I am really excited to share with you my passion for preserving a vital part of American history and cultural heritage that isn’t talked about very much – the slaves and the spirituals. The slaves, my beloved ancestors, are my ancestral heritage. It is a part of our history that is heavily laden with sigmas, guilt, pain, and the biggest of them all is FEAR that keeps us from knowing ourselves as what we truly are. Our diversity as a nation should be something we are proud of, not afraid of. Because we do not openly talk about and learn about our history from the perspective of all cultures in our diverse nation, we are being complacent, and irresponsible for what we are paying forward to generations not yet born. I just want to do my part, and share my culture with you, in hopes we will start sharing all our cultural diversities with love and gratitude with each other.
Today in part one of this two part blog post, we will look at a part of the slaves journey in America that details how and why the slaves created an original music and my own efforts to make their perspective of history more widely known. And why 142 years after slavery ended, in February 2007 the United States Congress, with their deepest gratitude and respect, honored the slaves for their enormous contribution to our nation, and recognized the African American Spiritual as a National Treasure.
As an adult, I began to research the music, to see if what I had been taught orally as a child could be found in books, I began to see a very discouraging pattern.
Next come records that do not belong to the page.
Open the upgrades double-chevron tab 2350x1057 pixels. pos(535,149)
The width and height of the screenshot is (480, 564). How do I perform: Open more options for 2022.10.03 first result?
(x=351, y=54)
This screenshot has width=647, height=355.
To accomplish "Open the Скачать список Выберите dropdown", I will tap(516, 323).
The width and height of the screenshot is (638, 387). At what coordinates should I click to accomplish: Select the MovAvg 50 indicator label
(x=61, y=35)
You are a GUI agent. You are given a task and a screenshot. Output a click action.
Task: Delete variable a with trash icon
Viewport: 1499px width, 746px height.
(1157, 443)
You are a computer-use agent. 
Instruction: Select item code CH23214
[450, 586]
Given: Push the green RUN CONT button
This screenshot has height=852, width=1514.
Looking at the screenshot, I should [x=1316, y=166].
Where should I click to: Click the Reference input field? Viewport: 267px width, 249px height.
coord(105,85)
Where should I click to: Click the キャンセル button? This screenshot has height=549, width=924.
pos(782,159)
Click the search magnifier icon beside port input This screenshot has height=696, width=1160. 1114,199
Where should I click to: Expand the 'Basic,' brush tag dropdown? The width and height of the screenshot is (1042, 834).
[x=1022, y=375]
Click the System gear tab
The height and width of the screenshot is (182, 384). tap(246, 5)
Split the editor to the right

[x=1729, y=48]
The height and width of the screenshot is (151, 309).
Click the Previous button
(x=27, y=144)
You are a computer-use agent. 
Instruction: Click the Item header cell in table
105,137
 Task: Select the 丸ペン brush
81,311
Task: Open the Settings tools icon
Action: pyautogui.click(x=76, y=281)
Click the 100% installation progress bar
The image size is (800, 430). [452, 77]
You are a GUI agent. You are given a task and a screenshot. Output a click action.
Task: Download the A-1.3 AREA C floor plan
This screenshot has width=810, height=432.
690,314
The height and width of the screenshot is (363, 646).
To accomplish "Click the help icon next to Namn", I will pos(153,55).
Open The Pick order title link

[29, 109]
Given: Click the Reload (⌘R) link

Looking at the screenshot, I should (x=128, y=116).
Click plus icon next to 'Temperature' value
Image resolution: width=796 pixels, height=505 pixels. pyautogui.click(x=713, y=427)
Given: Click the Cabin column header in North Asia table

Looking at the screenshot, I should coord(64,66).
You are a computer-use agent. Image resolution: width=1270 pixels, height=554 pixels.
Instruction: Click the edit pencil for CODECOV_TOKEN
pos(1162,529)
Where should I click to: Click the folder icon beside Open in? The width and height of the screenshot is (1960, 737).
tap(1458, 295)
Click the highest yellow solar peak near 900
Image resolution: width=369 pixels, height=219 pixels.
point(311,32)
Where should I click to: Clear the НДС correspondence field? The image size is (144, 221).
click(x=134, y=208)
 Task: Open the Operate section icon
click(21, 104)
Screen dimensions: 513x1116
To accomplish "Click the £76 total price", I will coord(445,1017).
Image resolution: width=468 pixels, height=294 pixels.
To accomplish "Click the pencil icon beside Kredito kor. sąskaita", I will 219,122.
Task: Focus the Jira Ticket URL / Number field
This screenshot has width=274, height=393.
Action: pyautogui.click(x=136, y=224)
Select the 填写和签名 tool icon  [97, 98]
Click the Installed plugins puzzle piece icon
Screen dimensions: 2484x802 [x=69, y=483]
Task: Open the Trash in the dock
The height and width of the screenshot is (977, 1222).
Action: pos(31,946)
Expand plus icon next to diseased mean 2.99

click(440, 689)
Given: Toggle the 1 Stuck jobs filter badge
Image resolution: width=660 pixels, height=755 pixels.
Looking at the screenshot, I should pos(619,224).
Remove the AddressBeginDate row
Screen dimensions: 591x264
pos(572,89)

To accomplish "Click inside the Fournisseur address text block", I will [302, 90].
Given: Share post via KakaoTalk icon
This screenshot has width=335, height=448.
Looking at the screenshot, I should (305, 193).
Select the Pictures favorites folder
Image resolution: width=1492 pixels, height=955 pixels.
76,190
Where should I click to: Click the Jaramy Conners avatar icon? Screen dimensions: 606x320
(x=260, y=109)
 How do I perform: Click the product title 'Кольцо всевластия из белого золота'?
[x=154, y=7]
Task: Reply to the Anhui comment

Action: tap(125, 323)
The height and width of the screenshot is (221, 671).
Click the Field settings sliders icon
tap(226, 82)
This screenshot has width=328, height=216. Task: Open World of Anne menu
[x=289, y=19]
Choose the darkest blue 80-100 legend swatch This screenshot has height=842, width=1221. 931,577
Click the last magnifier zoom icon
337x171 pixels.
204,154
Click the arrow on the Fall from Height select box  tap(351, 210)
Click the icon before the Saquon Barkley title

The music and stories were scattered here and there and not kept as a historical collection. Unfortunately, most of the music & oral history created by the slaves has already been lost forever. That is why I created Saving Our Spiritual Roots, concert and blog.
I will never forget what Dr. Dorothy Height, President of the National Council of Negro Women told me the day after the Senate Resolution was submitted in the Senate hopper. After reading the legislation for the first time she looked me square in the eyes and said “ Calvin, I am so proud of you and that you are preserving the Negro spirituals, because if we don’t preserve them, it will be like we were never here.”
Her words haunted me, and were a daily reminder that I needed to work harder and smarter to push the legislation through the US Congress, and when we got that unanimous vote in both the House and Senate, her words even today continue to encourage me to tell the story of the slaves and their music in a time when spirituals and our cultural diversity are deemed unimportant to most Americans. I believe knowledge is power and will continue to honor my ancestors by sharing information about their lives and their secret and sacred music we call spirituals.
The spirituals are in fact an original musical art form. They were created by the slaves in America. What is the saying the greatest inventions are born out of necessity? The African people brought here to America were stripped of their language, their music and their sacred drums. Musicologists and scholars will all tell you there aren’t enough standard musical notes to accommodate the distinct sound of the spirituals. Nor does the original rhythm of the spirituals fit any standard pattern. It was all original. As an example there aren’t enough notes to account for the “slide” in a slaves voice which determined the intent and conviction of the song.
I want to make that distinction here, because many people think that the African American spiritual, which is also the foundation for the art forms of Blues, Jazz, and Gospel have an African rhythm. This is not true. A perfect example is if you listen to music created by the African slaves sent to the Islands or South America you will still hear the African drum beat present in their music. The reason for that is that in South America as well as the Islands, the African slaves were allowed to keep their drums and parts of their culture.
For the American slave the drums were not an option. Not only were the slaves in America stripped of the drums, as their masters recognized that they were able to communicate with the drums, therefore the drums were forbidden, the slaves were also stripped of their language, and culture. So how did they create a new original music?